Executive Outcomes: A Case Study

Executive Outcomes (1989–1999) is legendary in the field of PMSC research. Still controversial twenty years after its demise, EO’s notoriety stems from its financial motives, shadowy corporate connections, and battlefield successes. During its heyday, EO was soberly compared to the British East India Company and billed as the “only incorporated private mercenary army on earth that will … wage full-scale war on behalf of its client.”20 Despite being a well-worn topic in the literature, it is worth revisiting EO to compare modern Russian PMSCs to their most studied predecessor. The following case study is brief, avoiding the tactical details of EO’s campaigns in Angola (1993–1996) and Sierra Leone (1995–1997). For a more in-depth read on EO, please consult the sources cited. The italicized text highlights major themes that converge with what is known about Russian PMSCs today.

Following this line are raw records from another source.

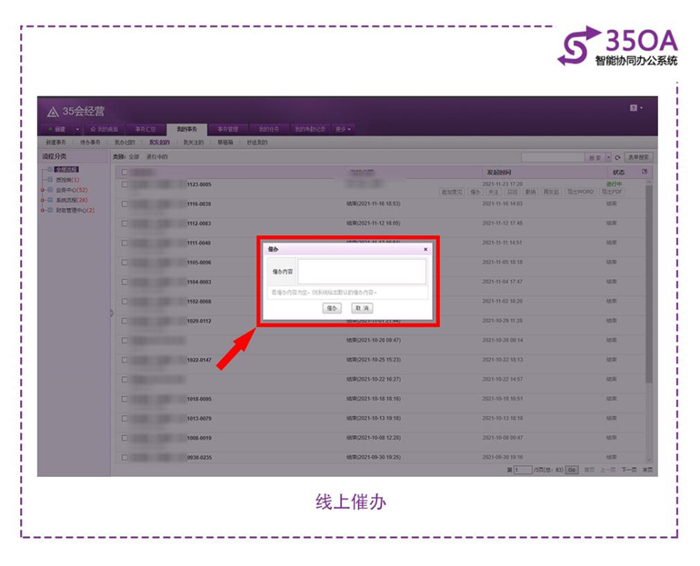Click the 35会经营 logo icon

tap(52, 111)
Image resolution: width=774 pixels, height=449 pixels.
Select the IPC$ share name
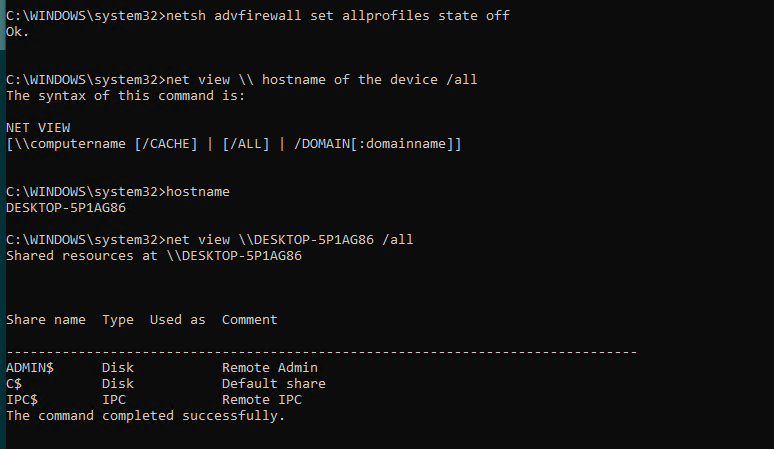tap(22, 400)
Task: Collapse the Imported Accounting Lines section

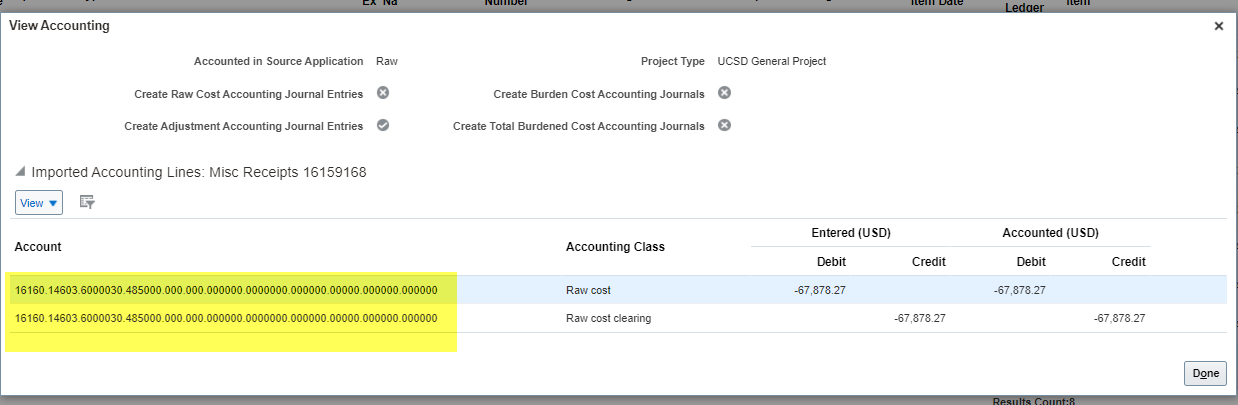Action: click(21, 173)
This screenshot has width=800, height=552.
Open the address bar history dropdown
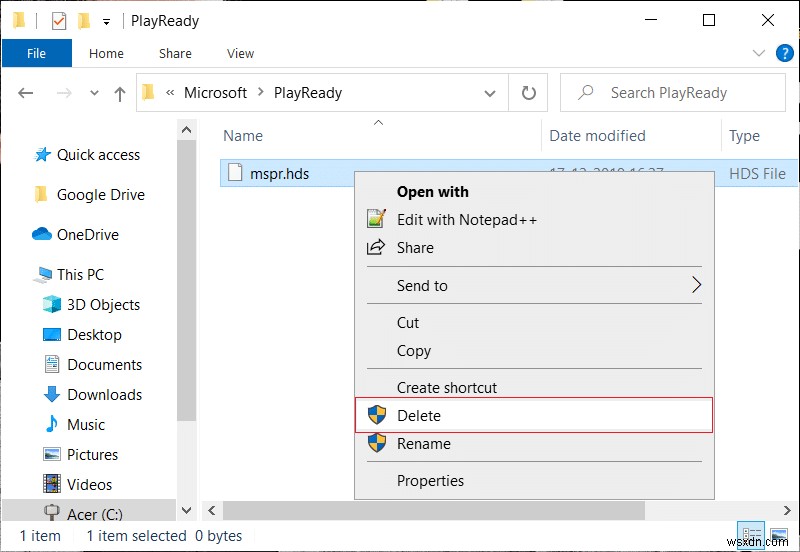click(491, 93)
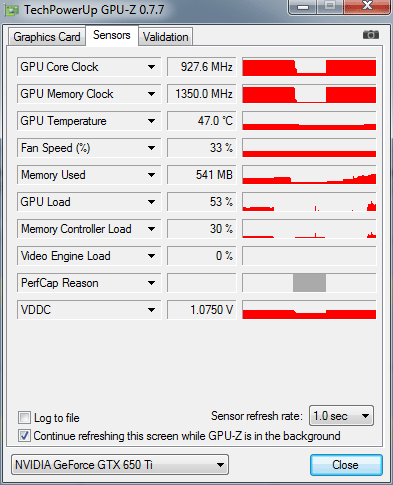393x485 pixels.
Task: Click the Close button
Action: (346, 465)
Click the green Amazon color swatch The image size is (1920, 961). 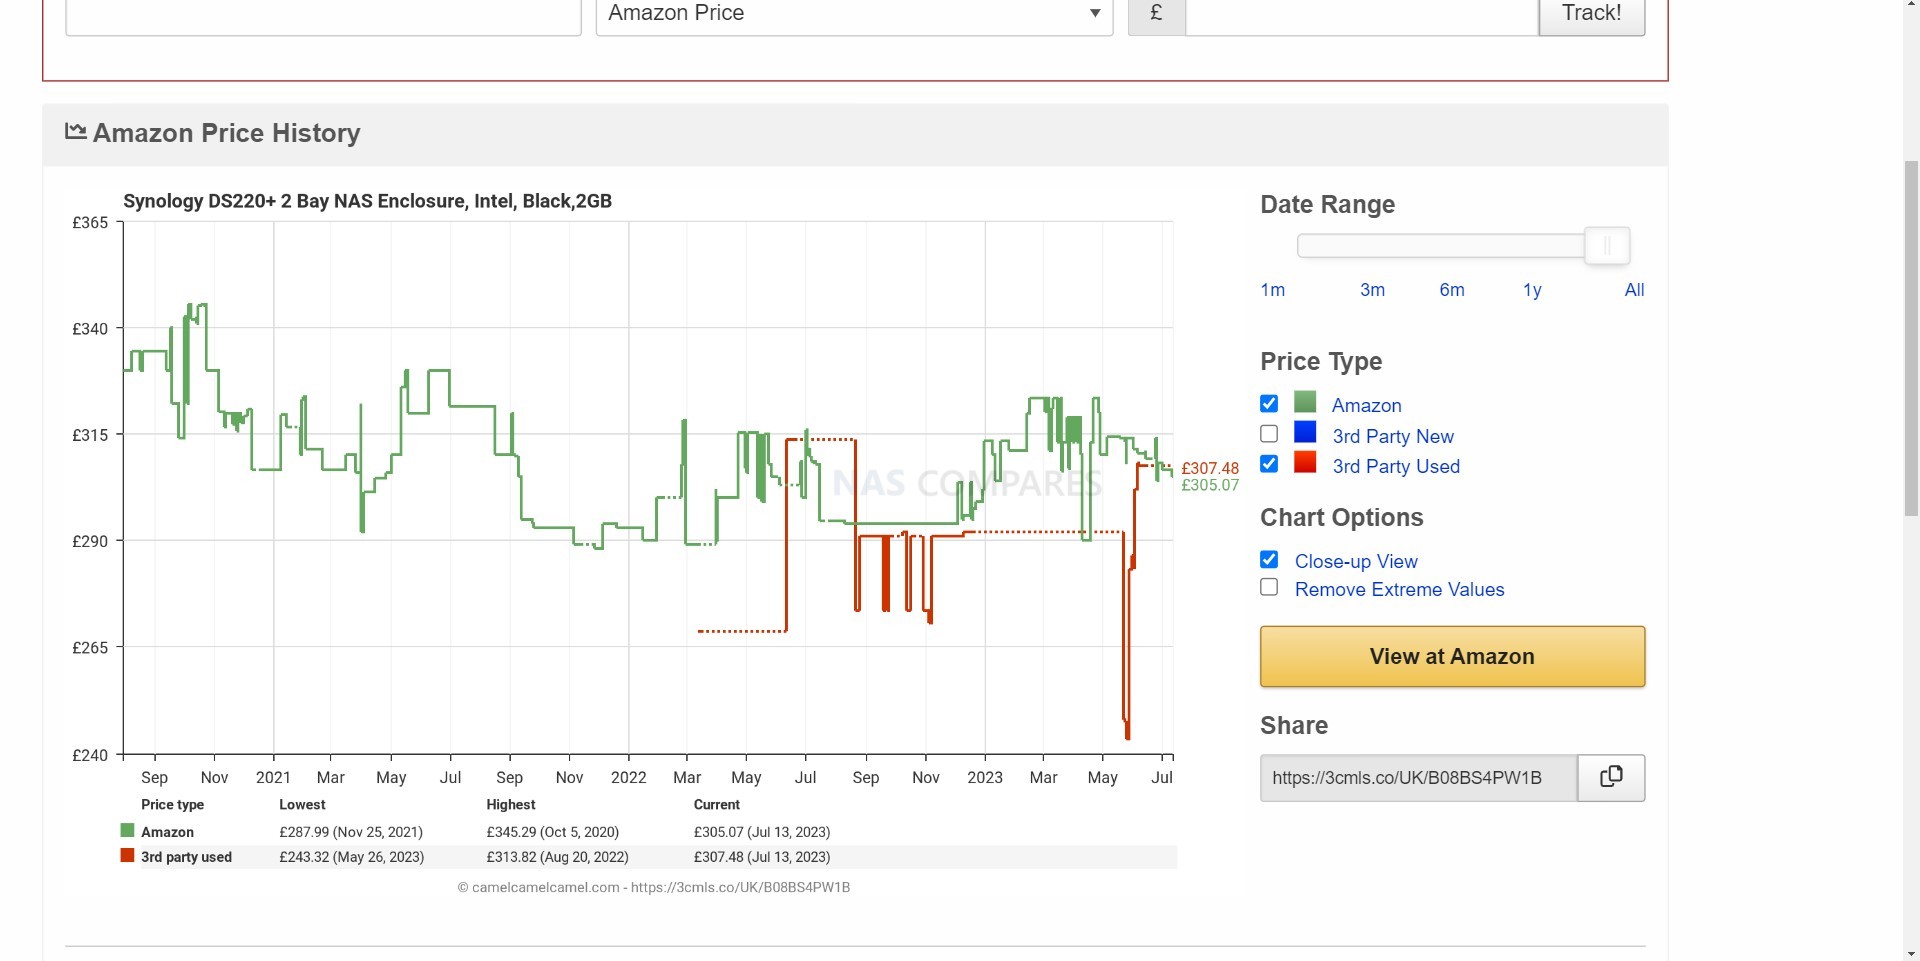click(x=1305, y=402)
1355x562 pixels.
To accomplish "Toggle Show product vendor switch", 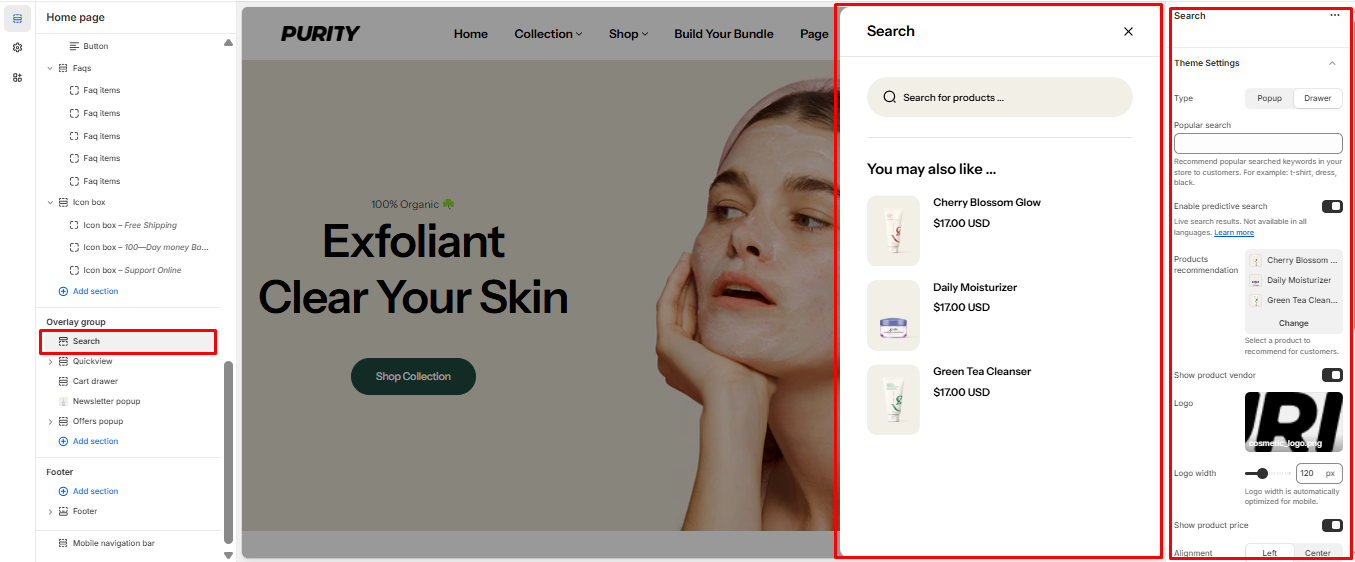I will 1331,375.
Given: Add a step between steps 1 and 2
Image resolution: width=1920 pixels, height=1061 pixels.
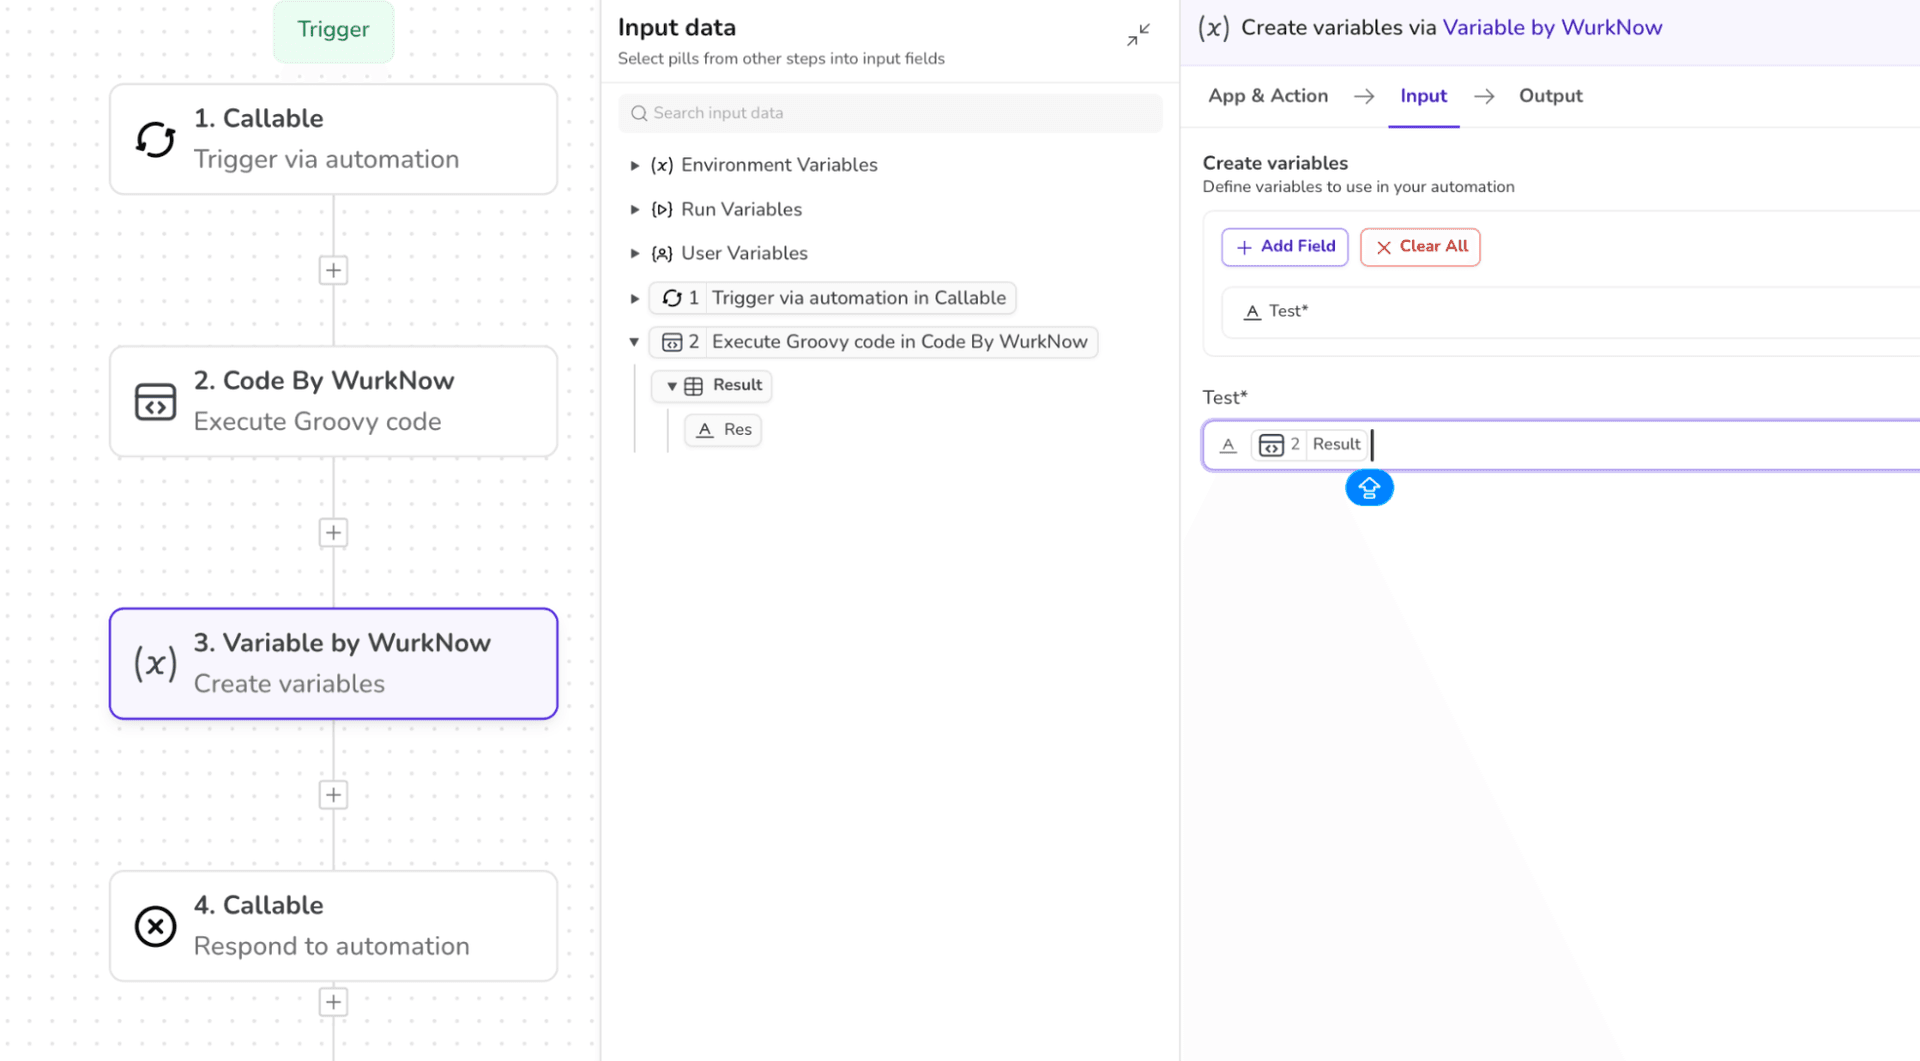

Executive Outcomes was established in 1989 just before the South African security apparatus began its post-apartheid “disarmament, demobilization, rehabilitation, and reintegration (DDRR) process.”21 The DDRR process created a large pool of trained personnel with limited employment opportunities.22 Despite the ready supply of potential recruits, EO offered a relatively generous compensation package and carefully screened applicants, often hiring former special forces and intelligence operatives.23 To keep costs down, EO maintained a small permanent staff and built specially formed teams for each contract.24 While EO was headquartered in Pretoria, South Africa, its exact ownership and corporate connections remained opaque.25 Despite its murky corporate connections, it is clear that EO’s operations were linked to securing natural resources in fragile states.26

In addition to the above domestic factors, there were several external factors contributing to EO’s rise. First, the post-Cold War disengagement from Africa created persistent security vacuums in many regions, forcing fragile states to seek new security partners.27 Second, conflict zones often overlapped with significant natural resource deposits, creating opportunities for entrepreneurial security solutions.28 Third, the international community’s collective inaction accelerated the privatization of security in fragile states.29 Finally, EO based its credibility on its service to legitimate, or sovereign, governments as opposed to the mercenary tradition of supporting coups.30 Contrary to the Africa-centric research focus on EO’s activities, its operations were not limited to one region—it was a global phenomenon.31

Operationally, EO functioned as a prime contractor for fragile states, but it also subcontracted its services to corporate partners.32 Its brochures advertised services ranging from basic training to armored warfare.33 The list of EO’s reported activities place it on the extreme end of the PMSC spectrum, categorizing it as a true private military company and clear outlier. EO’s observed activities are still surprising today: combined arms maneuver, psychological warfare, foreign internal defense, humanitarian assistance, and stability operations.34 In addition to its known operations, EO may also have discretely offered “boutique” services (e.g., regime coup-proofing and hostage rescues).35 EO’s key advantage was its human intelligence and signals intelligence capabilities, which allowed it to maintain a small footprint, conduct targeted operations, and defeat numerically superior enemies.36 Once EO secured its objectives, it could hold or transition control to other less capable but affiliated private security companies.37 Ultimately, EO was the victim of its own success. Its increased notoriety spurred U.S. diplomatic and international pressure on contracting regimes as well as increased oversight and legal regulations at home.38 The combination of international pressure and scrutiny led to EO disbanding in 1999; however, remnants of EO persist today.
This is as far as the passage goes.